* **About this task**
From the first line down to the line containing "Given: Open the Object Browser icon", print the records below exactly, leaving every picture out.

* **Records supplied**
· · ·

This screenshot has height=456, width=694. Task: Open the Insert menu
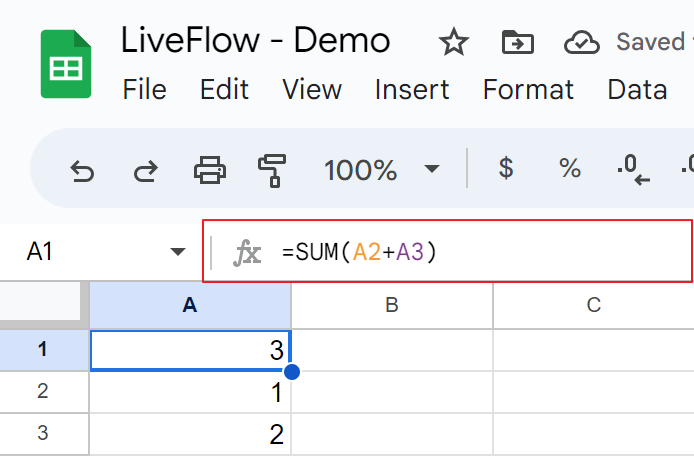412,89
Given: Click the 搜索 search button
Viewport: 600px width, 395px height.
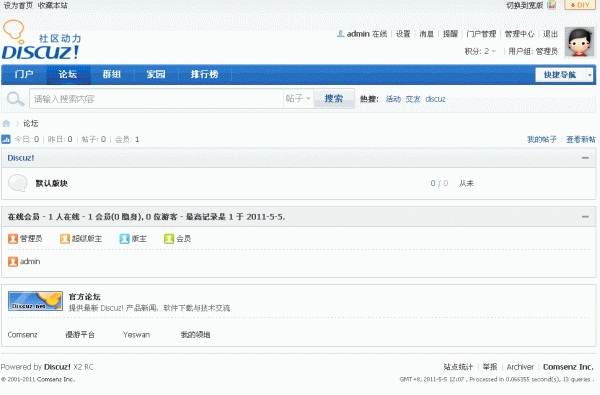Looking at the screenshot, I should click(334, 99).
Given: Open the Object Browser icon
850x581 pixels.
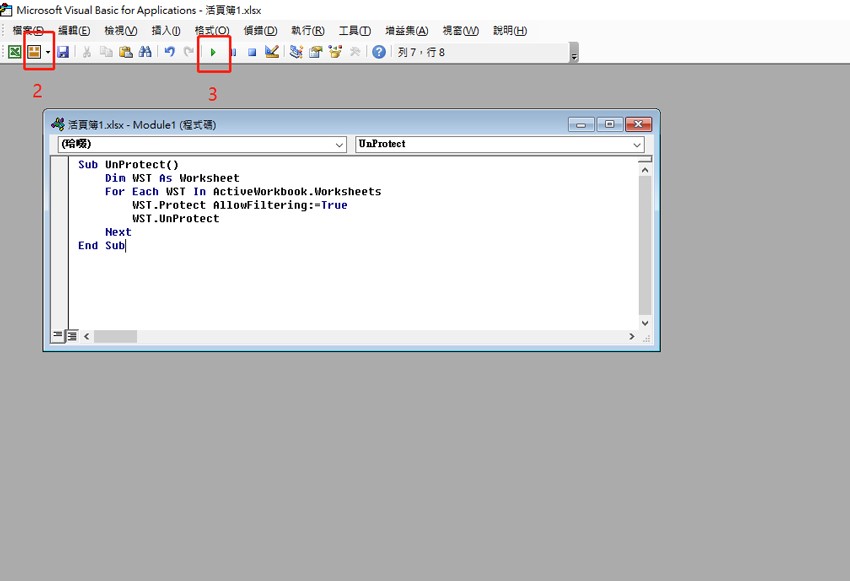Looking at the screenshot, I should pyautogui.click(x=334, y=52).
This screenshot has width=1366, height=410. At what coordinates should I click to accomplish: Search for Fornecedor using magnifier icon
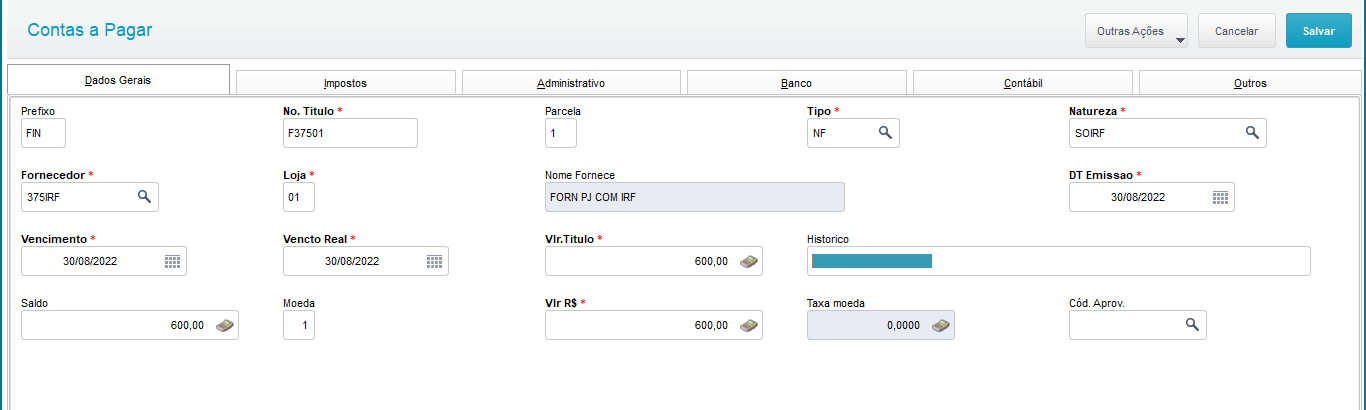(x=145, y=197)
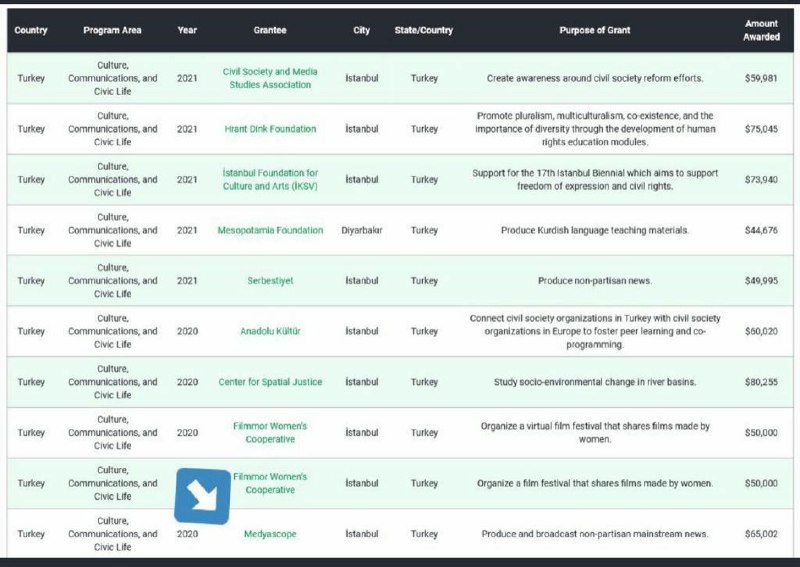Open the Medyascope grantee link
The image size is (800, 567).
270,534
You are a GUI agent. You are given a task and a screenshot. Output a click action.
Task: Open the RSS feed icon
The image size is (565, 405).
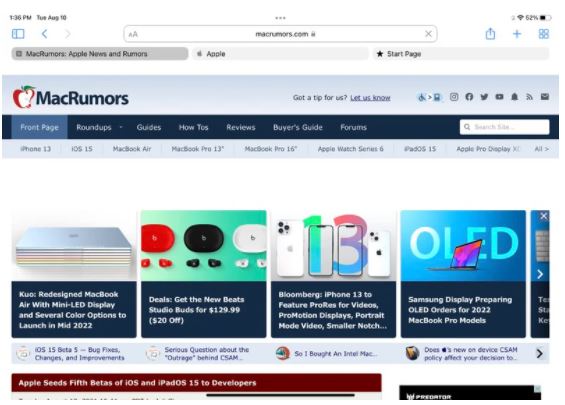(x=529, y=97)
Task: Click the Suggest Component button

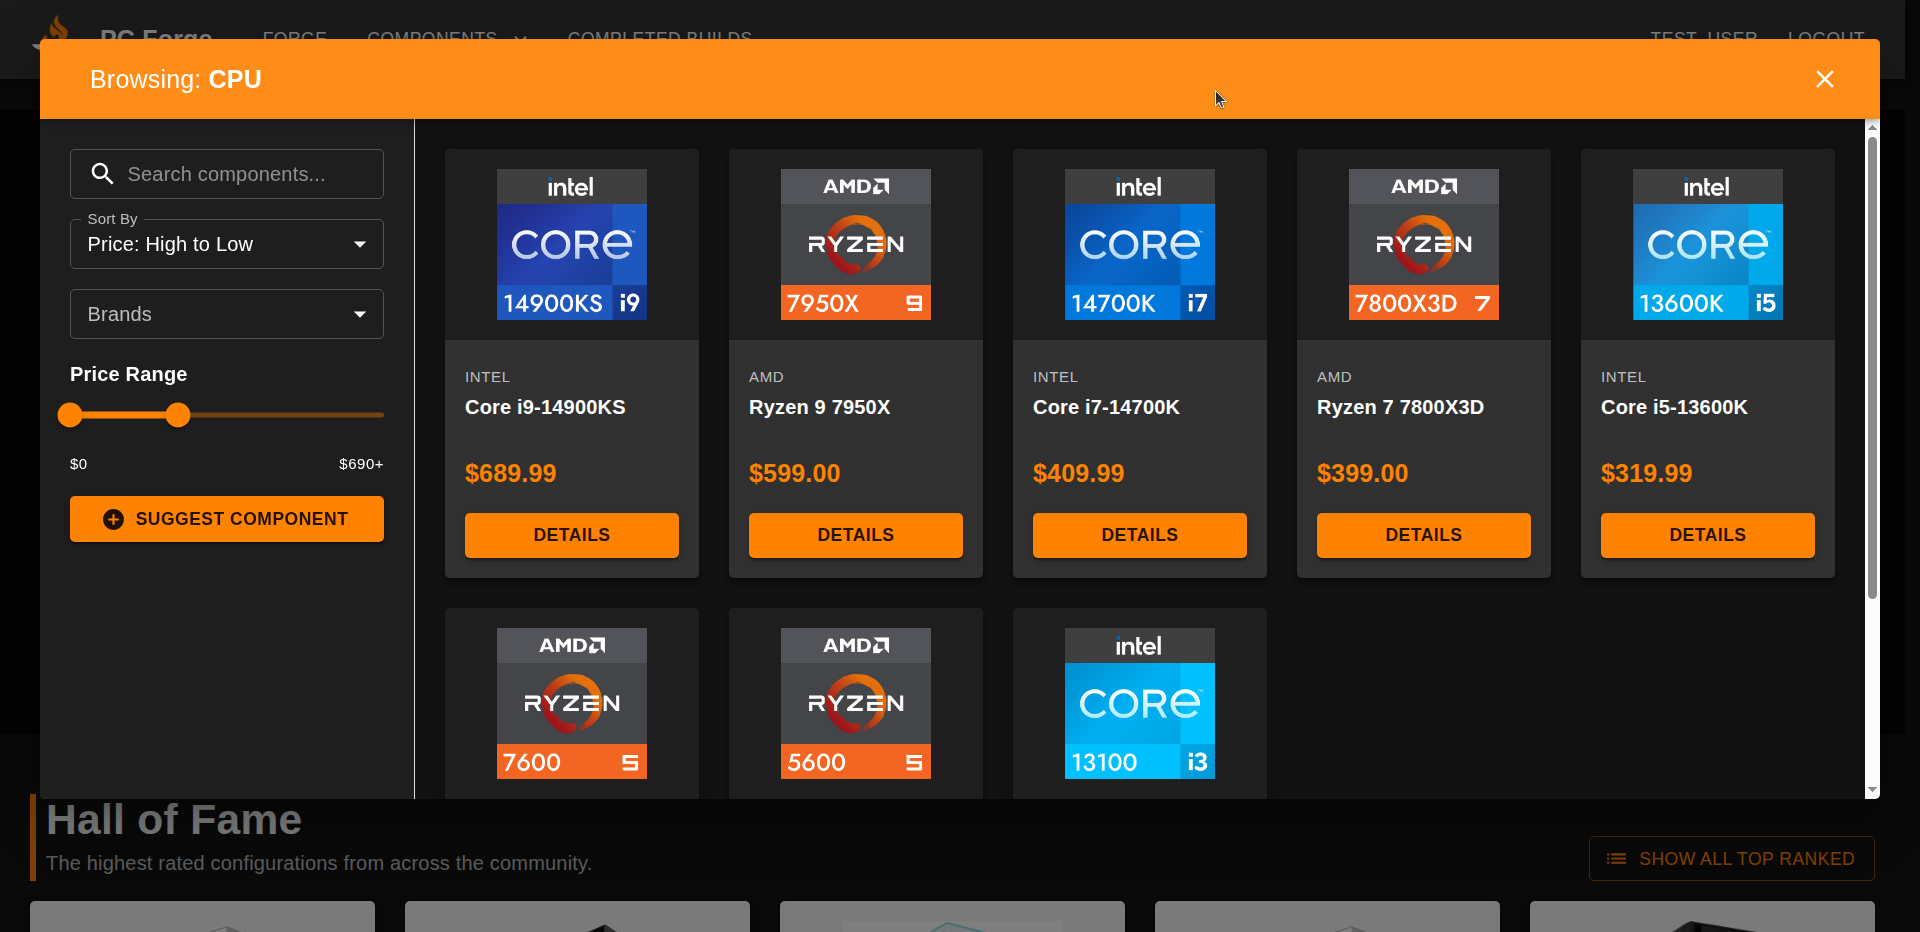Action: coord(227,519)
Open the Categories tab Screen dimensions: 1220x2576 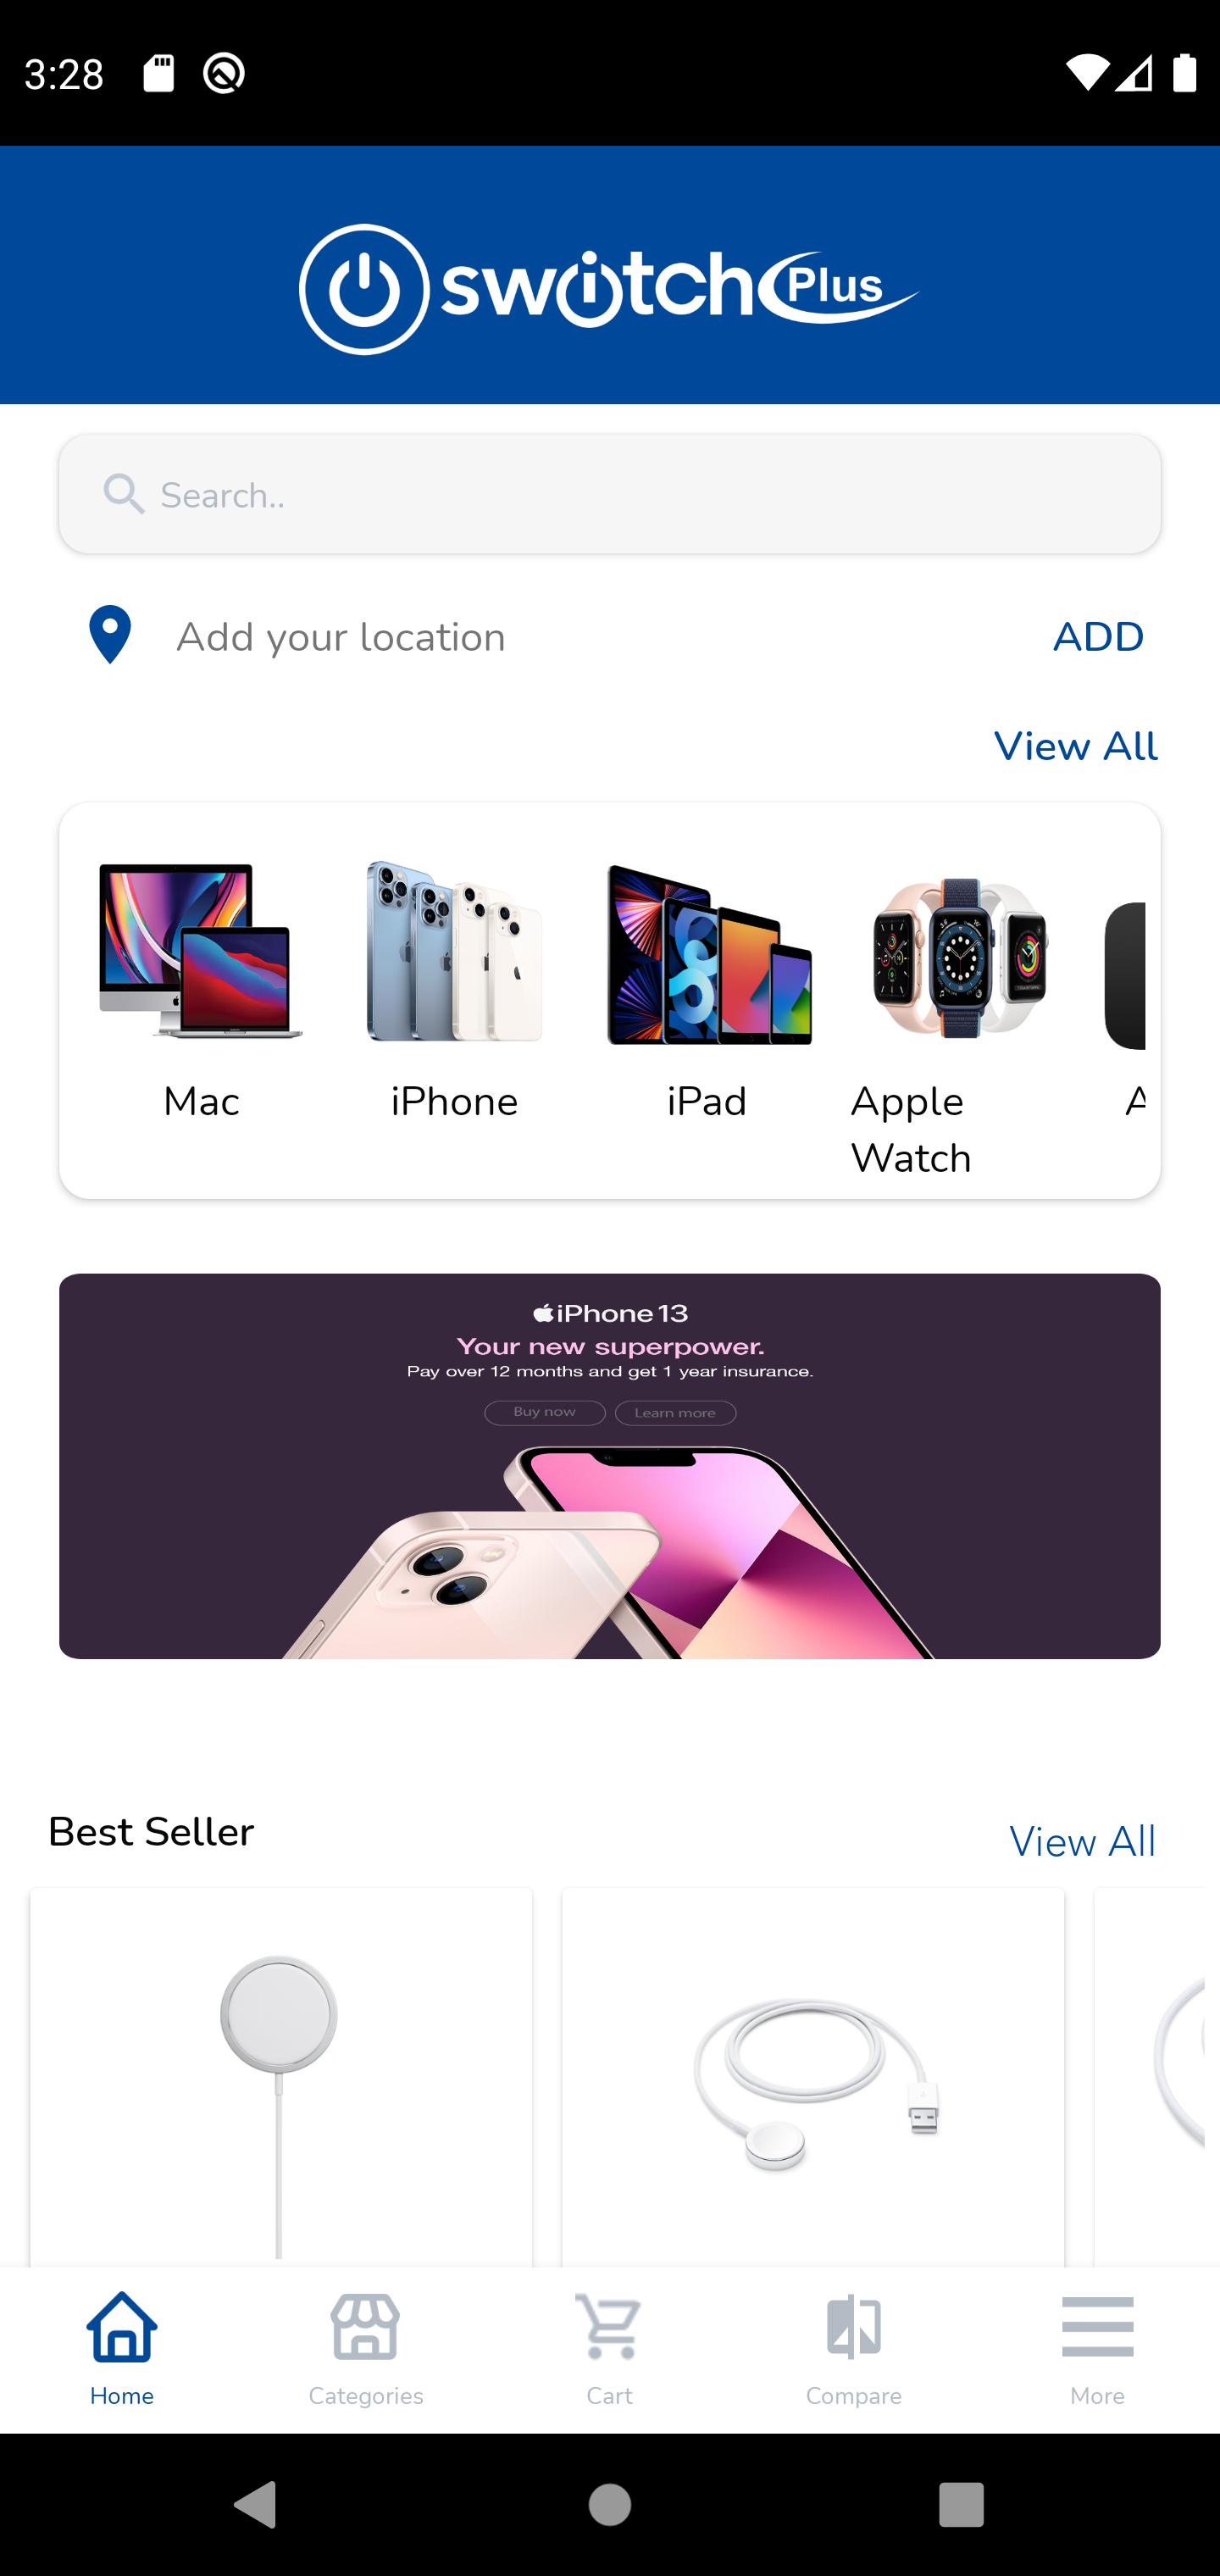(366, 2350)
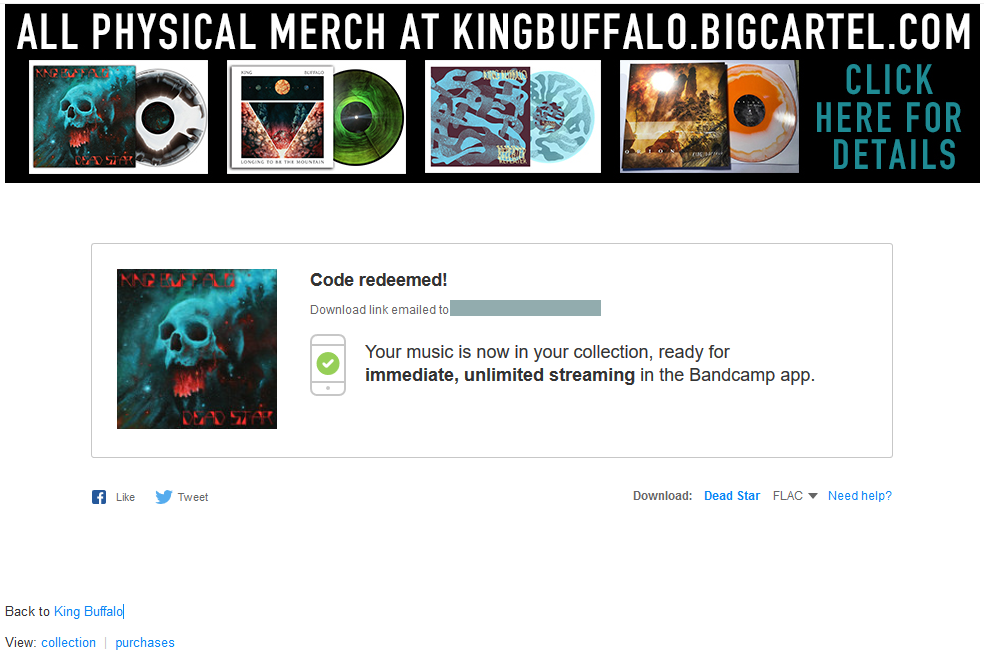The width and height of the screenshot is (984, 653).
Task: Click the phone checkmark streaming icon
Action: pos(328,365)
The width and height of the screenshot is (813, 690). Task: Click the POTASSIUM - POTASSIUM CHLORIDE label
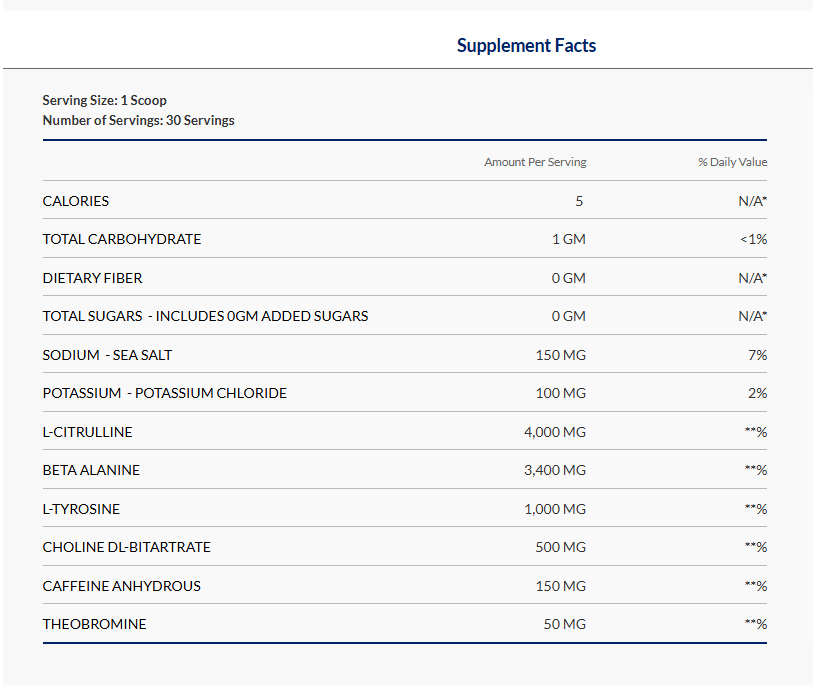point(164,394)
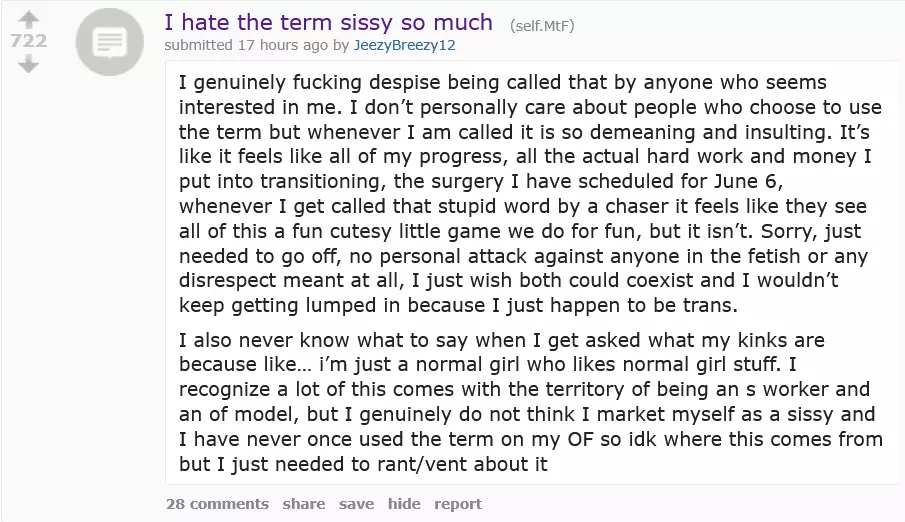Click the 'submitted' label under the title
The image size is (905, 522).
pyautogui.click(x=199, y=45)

· · ·

* **Your solution**
This screenshot has height=456, width=694. Task: Open the Insert menu
412,89
Given: Click the 搜索 search button
Viewport: 600px width, 395px height.
Looking at the screenshot, I should click(334, 99).
Given: Open the Object Browser icon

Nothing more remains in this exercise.